Maniquerville

Documentaire
    Réalisé par Pierre Creton • Écrit par Cyril Neyrat, Pierre Creton, Marie Vermillard
    France • 2009 • 83 minutes • Digital vidéo • Noir & Blanc
  • N° ISAN :
    non renseigné
Résumé

"Je ne me suis jamais dit : “Je vais faire un film sur la vieillesse”, d’ailleurs je ne cherche jamais le sujet d’un film. Je me demande comment filmer, mais jamais quoi, ou qui. J’aime me laisser mener par une rencontre, celle d’un lieu, d’une personne… ou bien d’une situation. […] J’ignorais en envisageant ce film que le Centre [de gérontologie] allait déménager. La perte et la disparition n’étaient pas à l’origine du projet. […]
Le livre essentiel pour Maniquerville c’est évidemment À la recherche du temps perdu. J’étais à Trouville lorsque je relisais un passage de la fin d’À l’ombre des jeunes filles en fleur, au moment où le narrateur aperçoit sur la route trois arbres qui le remplissent de bonheur, des arbres qui lui sont familiers mais qu’il n’arrive pas à reconnaître. “Son esprit ayant trébuché entre quelque année lointaine et le moment présent”.
Nous décidons avec
Françoise Lebrun qu’elle lirait Proust en compagnie des résidents. Avec le déménagement du Centre loin de Maniquerville, on oblige des personnes à vivre, à finir de vivre sur un site qu’elles n’ont pas souhaité. De plus, ce nouveau paysage n’est en rien lié à leur histoire. Ce n’est ni la ville, ni la campagne, ni la mer, mais une zone péri-urbaine, dont le paysage se borne à des ronds-points et des parkings."
(Pierre Creton, Cultiver, habiter, filmer, conversations de Pierre Creton avec Cyril Neyrat, éditions Independencia, 2010)
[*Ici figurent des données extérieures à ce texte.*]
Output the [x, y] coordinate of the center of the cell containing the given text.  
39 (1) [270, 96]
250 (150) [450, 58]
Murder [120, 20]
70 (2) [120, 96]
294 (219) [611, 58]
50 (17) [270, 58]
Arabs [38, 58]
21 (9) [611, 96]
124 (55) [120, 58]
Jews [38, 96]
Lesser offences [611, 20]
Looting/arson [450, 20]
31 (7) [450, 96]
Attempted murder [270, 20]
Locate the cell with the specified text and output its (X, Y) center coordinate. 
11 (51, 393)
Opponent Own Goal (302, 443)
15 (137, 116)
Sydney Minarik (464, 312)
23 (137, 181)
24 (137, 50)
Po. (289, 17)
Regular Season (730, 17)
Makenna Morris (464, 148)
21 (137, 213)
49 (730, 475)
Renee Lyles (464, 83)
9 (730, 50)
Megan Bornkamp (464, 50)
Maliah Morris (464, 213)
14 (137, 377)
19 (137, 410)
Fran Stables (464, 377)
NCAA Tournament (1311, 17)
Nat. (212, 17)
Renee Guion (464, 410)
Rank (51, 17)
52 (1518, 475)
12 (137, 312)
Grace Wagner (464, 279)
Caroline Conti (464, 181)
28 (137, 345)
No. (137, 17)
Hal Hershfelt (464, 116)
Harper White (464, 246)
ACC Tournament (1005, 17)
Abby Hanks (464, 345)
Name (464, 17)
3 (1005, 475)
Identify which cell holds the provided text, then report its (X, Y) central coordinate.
"Le centre de gérontologie de Maniquerville, dans le Pays de Caux, accueille des personnes âgées atteintes de maladies neuro-génératives. La comédienne Françoise Lebrun vient régulièrement de Paris faire des lectures de Proust aux résidents du Centre. Un lien fort s’instaure entre la comédienne et Clara Lepicard, animatrice du Centre. Voilà posés le cadre, le protocole ou la trame narrative, comme on voudra. Mais on ne sera pas surpris que Pierre Creton vienne l’élargir à une dimension autre que celle que la sociologie retient d’ordinaire. Car son projet n’est autre qu’une adaptation très libre, mais scrupuleusement fidèle aussi (le texte y est lu, patiemment, abondamment, intensément), de La Recherche du temps perdu, comme si les personnages du livre se levaient des pages pour devenir devant nos yeux les auditeurs du récit de leur propre vie et les spectateurs de leur propre décrépitude. Mieux qu’un triste état des lieux donc, ce que Maniquerville complote, ce sont des métamorphoses. Transformer, par exemple, par la grâce d’un champ contrechamp, un visage de vieille dame âgée en une fine fleur blanche. Renvoyer l’outrage du temps qui passe des résidents à la grande bâtisse qu’ils ont occupé autrefois, demeure proustienne désormais vide et promise à la destruction. Évoquer, depuis l’immobilité d’un fauteuil roulant, les souvenirs de départ en mer. etc.
Rien ici n’est stable, et Françoise Lebrun et sa complice Clara Lepicard le soulignent au final, riant d’une lecture à deux voix d’un extrait de Blanchot, aux accents comiques, sur l’immense générosité de la fatigue."
(Jean-Pierre Rehm - FIDMarseille)

"Maniquerville gerontology center, in the Pays de Caux (Normandy), accommodates elderly persons who suffer from neurodegenerative diseases. French actress Françoise Lebrun regularly comes from Paris to read out Proust to center residents. A strong bond has grown between her and center coordinator Clara Lepicard. Enough for the context, protocol or narrative framework, as you may call it. Pierre Creton obviously chooses to broaden the subject to an other dimension, leaving behind the usual sociological approach. His project is a free but strictly accurate adaptation of Remembrance of Things Past (the text is read patiently, abundantly, intensely), as if the characters from the book were raising from its pages to become before our eyes the audience of their own life stories, the spectators to their own decrepitude. Rather than a sad inventory, Maniquerville brings about real metamorphosis. For instance, when turning an old lady’s face into a delicate white flower via a shot/ reverse shot. When drawing a parallel between the ravages of time on the residents and on the old building they used to live in, a Proustian house now empty and about to be pulled down. Or when somebody confined to a wheelchair calls up sailing memories, etc. Nothing is stable there, and Françoise Lebrun and her accomplice Clara Lepicard point it up at the end of the film, laughing during the two-voice reading of a comic extract by Blanchot, about the boundless generosity of fatigue."